Abrió los ojos. Un relámpago de sorpresa atravesó su iris. Fue apenas un latido, pero ahí estuvo.
—No —respondió, demasiado rápido—. ¿Por qué?
—Soñaste con ese nombre la otra noche —dije, sin mover un músculo—. Lo dijiste dormido.
Él se rió, una risa sin sonido.
—No recuerdo mis sueños, Ana. A veces digo cosas raras. Ya me conoces.
Me clavé las uñas en la palma para no enseñar el recibo, para no gritar que olía a otra. Él se puso de pie.
—Voy a adelantar unos correos. —Tomó el celular de la mesa—. Te amo.
La frase cayó entre nosotros como una moneda que no supe si valía.
Se encerró en el despacho. Caminé hasta la puerta y apoyé la oreja. Teclas. Silencio. Un murmullo apagado. Hablaba bajo. Me alejé para no escucharme a mí misma traicionándolo con mis dudas.

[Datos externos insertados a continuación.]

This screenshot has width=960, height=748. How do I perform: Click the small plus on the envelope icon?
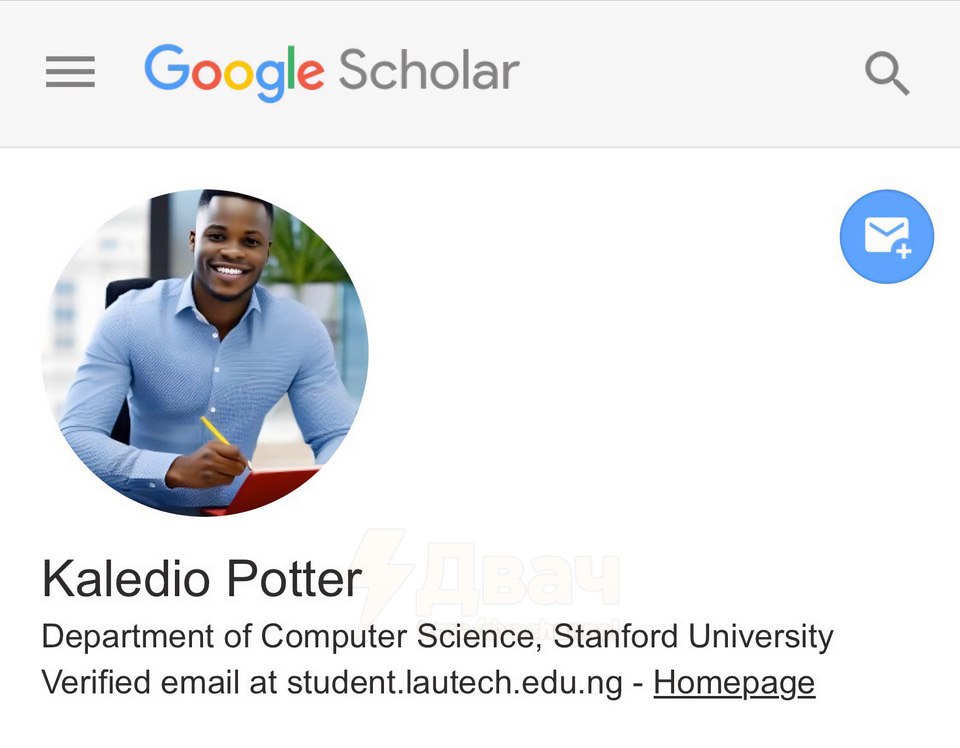coord(904,251)
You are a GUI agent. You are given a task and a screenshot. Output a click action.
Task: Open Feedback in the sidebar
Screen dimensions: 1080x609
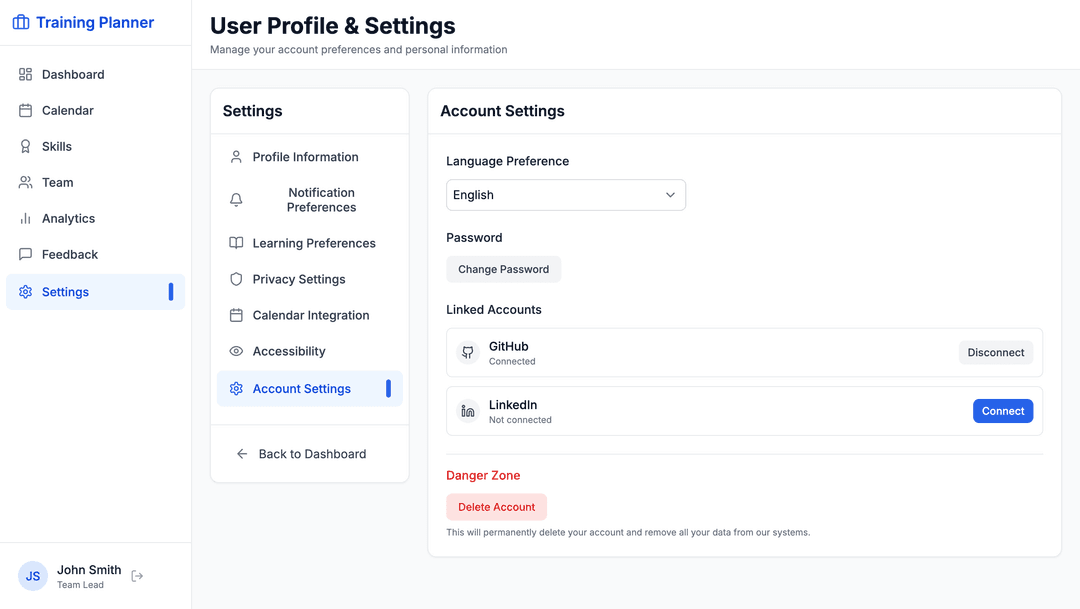(70, 254)
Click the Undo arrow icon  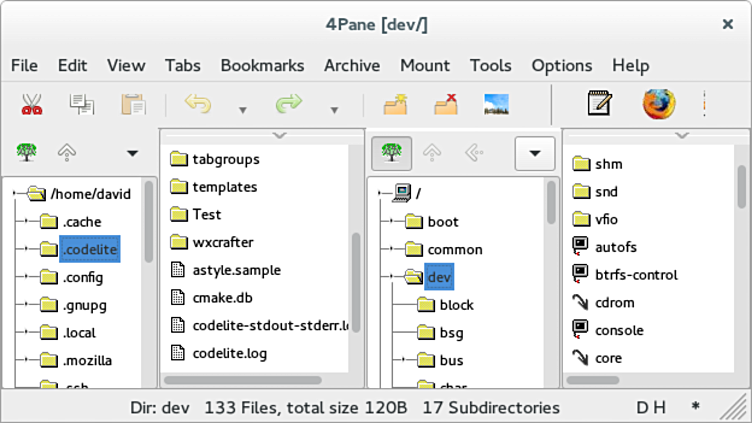[197, 104]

Dormimos espalda con espalda.
En la madrugada, una luz atravesó la habitación. Abrí los ojos: el resplandor venía del pasillo. El celular de Julián vibró sobre la consola, donde lo había dejado al salir al baño. Se iluminó con una notificación. No pude evitar leer el adelanto en la pantalla.
¿Segura de mañana? —C
Tragué saliva. La inicial me ardió en la lengua como si la hubiera dicho en voz alta. Antes de que la luz se apagara, apareció otra línea: No me dejes sola otra vez.
El teléfono volvió a vibrar. El nombre del contacto estaba guardado con un eufemismo: “Proveedor Estrella”. Caminé de puntas de regreso a la cama. Cerré los ojos, pero el sueño no vino. Vinieron, en cambio, palabras que no quería escuchar: dos verdades… enemigo bajo tu techo.
A la mañana siguiente, Julián fue un reloj. Desayunó exacto, ajustó el nudo de la corbata con un gesto ensayado, besó mi frente.
—No me esperes a comer —dijo—. Tal vez salga.
Me quedé mirando la puerta cerrarse. El silencio dejó un polvo fino que se fue acumulando sobre mis pensamientos. Tomé el bolso para ir al trabajo. Antes de salir, volví a abrir el compartimiento interior. Necesitaba comprobar que el papel estaba ahí, que no lo había inventado.
Pero ahora había dos.
El primero, el que había encontrado anoche. Y otro nuevo, más pequeño, con un doblez milimétrico.
“No preguntes por Clara.”
Cerré los ojos un segundo. Algo dentro de mí se dobló también.
El día en la oficina fue una coreografía sin música. Me moví por inercia, saludé sin registrar, respondí correos que no leí. A las cuatro, Julián me escribió: No llegaré a cenar. No me esperes. Descansa. La pantalla me devolvió mi propio rostro, pálido, ojos abiertos de par en par.
Regresé temprano. El departamento tenía esa quietud densa de los lugares que guardan un secreto. Fui a la cocina, prendí la cafetera aunque el café a esa hora me haría daño. Lo necesitaba para tener algo entre las manos.
A las nueve y diez, la puerta volvió a abrirse. Julián entró con el mismo saco de la noche anterior. Me sonrió sin enseñar los dientes.
—¿Aún despierta?
—Sí.
Fue al balcón con su celular. La costumbre de hablar conmigo desde cualquier sitio se había convertido, de pronto, en el hábito de hablar lejos. Me acerqué solo un paso. El aire nocturno traía un rumor de autos lejanos. Y de pronto, como un corte preciso, su voz.
—No me llames a esta hora —dijo bajo—. Clara, te dije que yo marco.
Sentí cómo la sangre me abandonaba las manos. El mundo se quedó sin paredes.
El nombre no lo había susurrado dormido.
Lo dijo despierto. A media voz. En mi casa. A metros de mí.